Write out every line of the listing below word for word, but leave the pictures out.

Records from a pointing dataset
■ ■ ■
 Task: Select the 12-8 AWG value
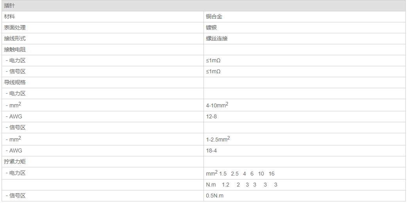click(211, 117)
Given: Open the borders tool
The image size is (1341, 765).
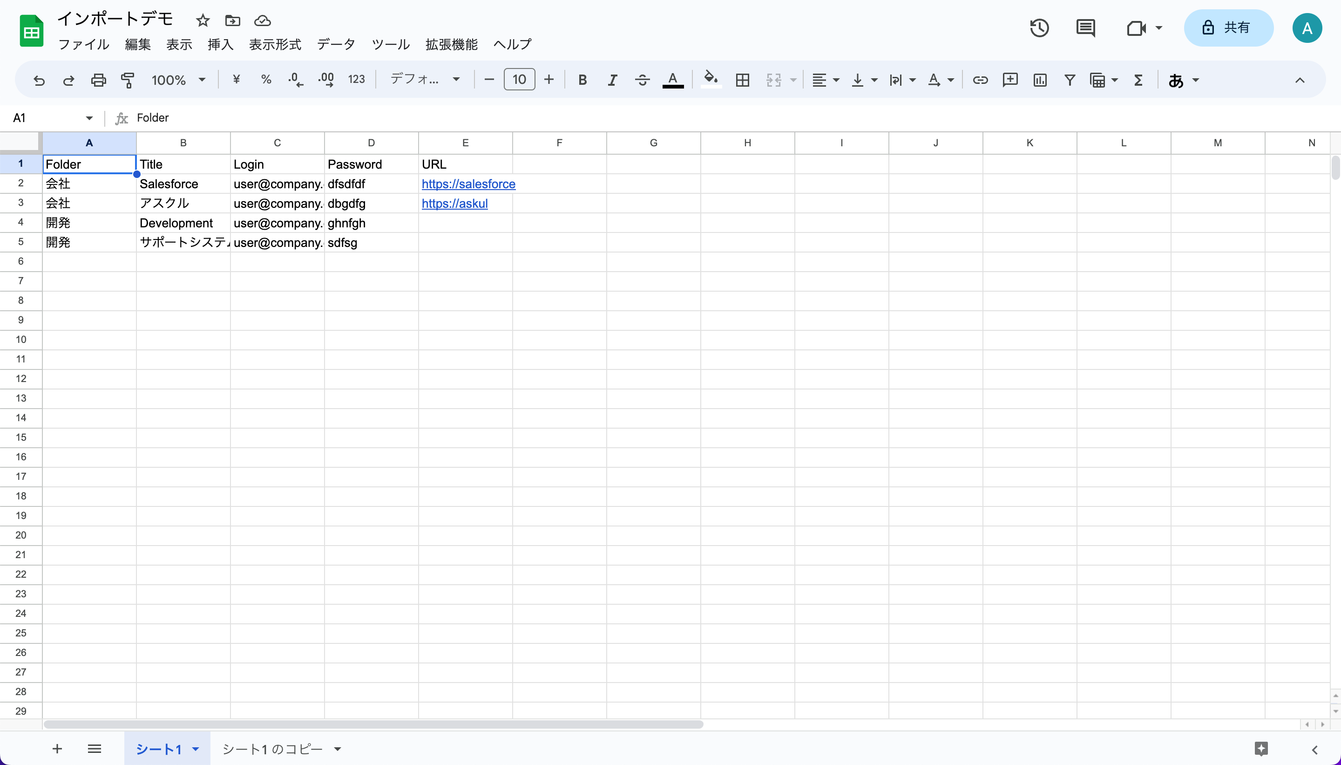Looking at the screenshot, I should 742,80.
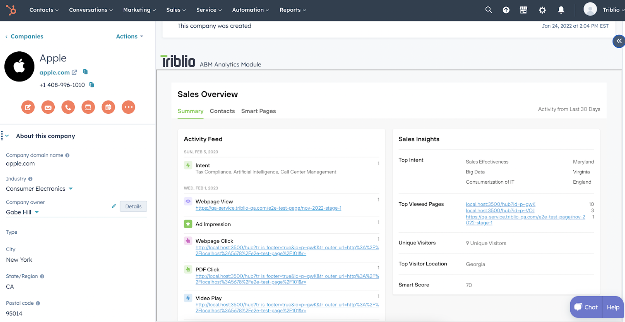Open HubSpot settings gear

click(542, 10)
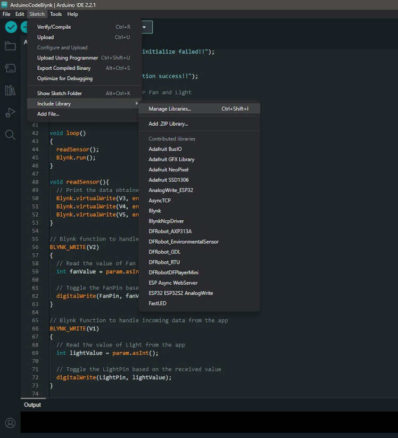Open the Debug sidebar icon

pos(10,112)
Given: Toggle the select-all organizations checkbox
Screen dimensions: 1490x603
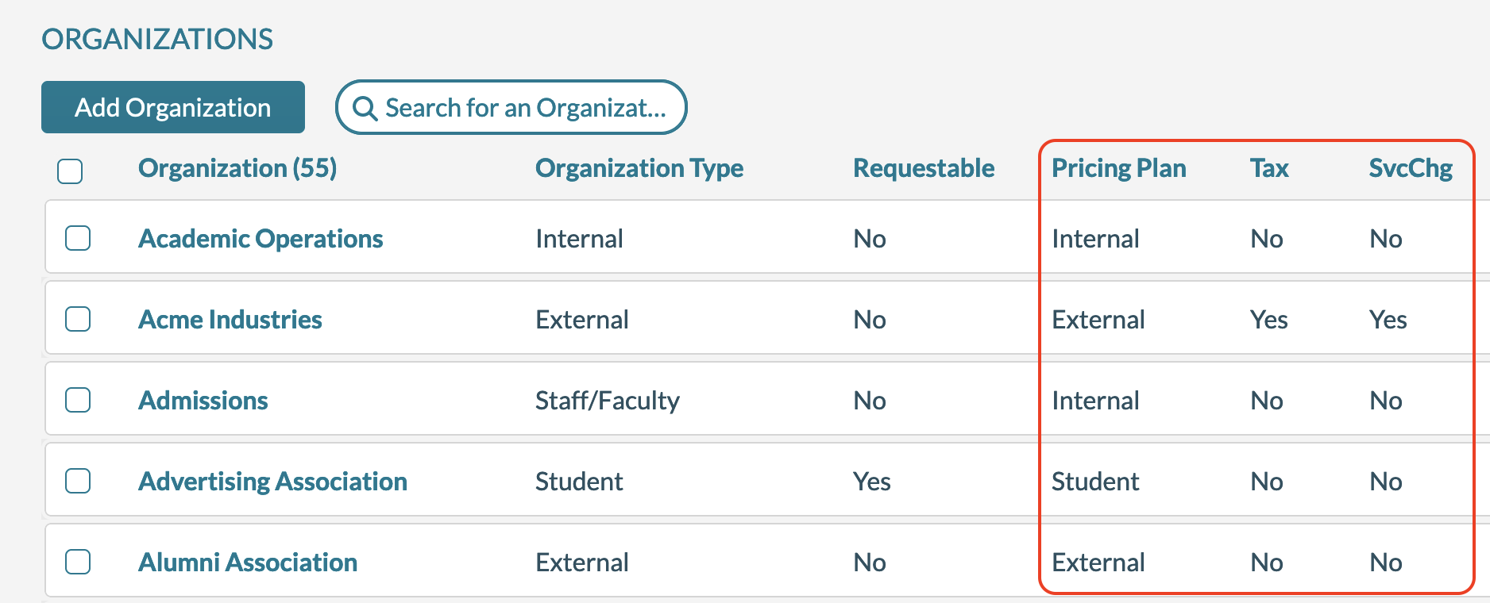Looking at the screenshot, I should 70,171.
■ ■ ■
- Output for this task -
 Task: Select the 12-8 AWG value
click(211, 117)
Given: Open the borders tool
The image size is (1341, 765).
Looking at the screenshot, I should 742,80.
Open HubSpot settings gear

click(542, 10)
Open the Debug sidebar icon

pos(10,112)
Given: Toggle the select-all organizations checkbox
Screen dimensions: 1490x603
Looking at the screenshot, I should 70,171.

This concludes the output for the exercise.